Work request: Begin at the line containing "Task: Click the Pluto" in the data below and go on through the line containing "You are a computer-use agent. The", repeating each line exactly; include both ends and no other line.

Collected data
Content starts
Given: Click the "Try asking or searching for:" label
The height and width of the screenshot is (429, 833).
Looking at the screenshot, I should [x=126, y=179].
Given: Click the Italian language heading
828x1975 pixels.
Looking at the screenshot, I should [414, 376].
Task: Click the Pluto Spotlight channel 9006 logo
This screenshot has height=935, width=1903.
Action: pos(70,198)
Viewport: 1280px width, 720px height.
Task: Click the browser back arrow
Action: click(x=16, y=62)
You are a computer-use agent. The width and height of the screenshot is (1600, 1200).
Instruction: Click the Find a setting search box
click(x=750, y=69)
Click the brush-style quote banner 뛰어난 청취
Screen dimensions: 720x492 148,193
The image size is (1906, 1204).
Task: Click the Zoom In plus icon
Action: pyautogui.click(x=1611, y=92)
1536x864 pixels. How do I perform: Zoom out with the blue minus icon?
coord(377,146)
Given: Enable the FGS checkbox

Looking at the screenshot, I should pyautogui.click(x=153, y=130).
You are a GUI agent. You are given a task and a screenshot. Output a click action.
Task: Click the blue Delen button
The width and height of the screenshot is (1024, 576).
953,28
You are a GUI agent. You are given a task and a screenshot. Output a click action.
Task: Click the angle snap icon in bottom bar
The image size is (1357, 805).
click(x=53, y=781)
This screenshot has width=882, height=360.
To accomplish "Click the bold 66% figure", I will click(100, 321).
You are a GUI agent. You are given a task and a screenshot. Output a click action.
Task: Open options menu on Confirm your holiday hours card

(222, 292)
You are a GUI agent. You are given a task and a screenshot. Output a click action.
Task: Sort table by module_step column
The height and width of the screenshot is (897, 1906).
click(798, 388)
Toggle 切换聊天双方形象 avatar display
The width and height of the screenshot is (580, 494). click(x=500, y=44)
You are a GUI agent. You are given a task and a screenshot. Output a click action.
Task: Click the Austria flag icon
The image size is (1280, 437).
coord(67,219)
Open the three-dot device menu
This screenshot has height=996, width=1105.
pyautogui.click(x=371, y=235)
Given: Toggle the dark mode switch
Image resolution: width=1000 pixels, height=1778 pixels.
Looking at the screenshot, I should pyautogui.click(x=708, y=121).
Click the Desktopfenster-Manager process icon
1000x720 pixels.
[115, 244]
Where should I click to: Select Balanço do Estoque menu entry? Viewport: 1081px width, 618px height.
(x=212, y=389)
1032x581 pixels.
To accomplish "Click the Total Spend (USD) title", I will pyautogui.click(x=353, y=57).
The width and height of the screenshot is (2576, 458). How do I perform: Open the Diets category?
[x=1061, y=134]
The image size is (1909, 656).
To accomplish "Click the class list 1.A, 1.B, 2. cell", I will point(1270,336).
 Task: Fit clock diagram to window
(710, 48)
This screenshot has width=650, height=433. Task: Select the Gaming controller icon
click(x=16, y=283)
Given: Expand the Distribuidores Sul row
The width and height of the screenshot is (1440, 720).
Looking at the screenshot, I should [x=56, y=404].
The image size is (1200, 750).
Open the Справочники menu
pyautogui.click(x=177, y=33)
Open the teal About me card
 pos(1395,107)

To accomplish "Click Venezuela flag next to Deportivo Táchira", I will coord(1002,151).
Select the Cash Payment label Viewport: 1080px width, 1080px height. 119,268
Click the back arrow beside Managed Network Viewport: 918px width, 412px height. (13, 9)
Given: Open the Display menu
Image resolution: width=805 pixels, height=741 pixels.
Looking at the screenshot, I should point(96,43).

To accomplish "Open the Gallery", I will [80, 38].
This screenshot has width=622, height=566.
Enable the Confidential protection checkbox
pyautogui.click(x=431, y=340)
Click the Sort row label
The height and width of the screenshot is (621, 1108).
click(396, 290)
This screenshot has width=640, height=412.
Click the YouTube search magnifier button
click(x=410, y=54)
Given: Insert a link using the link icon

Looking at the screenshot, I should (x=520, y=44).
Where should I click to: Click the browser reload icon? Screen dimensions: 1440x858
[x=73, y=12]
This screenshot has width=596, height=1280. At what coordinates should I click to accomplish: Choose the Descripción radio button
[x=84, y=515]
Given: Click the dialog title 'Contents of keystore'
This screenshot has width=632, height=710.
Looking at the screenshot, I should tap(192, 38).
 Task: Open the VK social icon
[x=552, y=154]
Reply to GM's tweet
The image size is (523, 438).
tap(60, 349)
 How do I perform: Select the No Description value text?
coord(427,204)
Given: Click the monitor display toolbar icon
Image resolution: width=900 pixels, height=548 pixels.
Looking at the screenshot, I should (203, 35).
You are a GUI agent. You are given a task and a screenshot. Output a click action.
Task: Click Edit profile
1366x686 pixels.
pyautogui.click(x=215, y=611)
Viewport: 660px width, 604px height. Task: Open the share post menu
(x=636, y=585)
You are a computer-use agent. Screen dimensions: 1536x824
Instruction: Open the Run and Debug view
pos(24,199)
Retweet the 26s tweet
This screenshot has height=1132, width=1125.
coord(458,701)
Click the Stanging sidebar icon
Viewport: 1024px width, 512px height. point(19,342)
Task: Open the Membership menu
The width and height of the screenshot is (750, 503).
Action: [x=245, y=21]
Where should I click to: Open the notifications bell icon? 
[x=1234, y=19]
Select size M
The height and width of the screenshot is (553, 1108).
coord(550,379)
Content ends
Worked solution:
Task: Click the Pluto Spotlight channel 9006 logo
This screenshot has height=935, width=1903.
Action: pos(70,198)
Viewport: 1280px width, 720px height.
Task: Click the browser back arrow
Action: click(x=16, y=62)
You are a computer-use agent. The width and height of the screenshot is (1600, 1200).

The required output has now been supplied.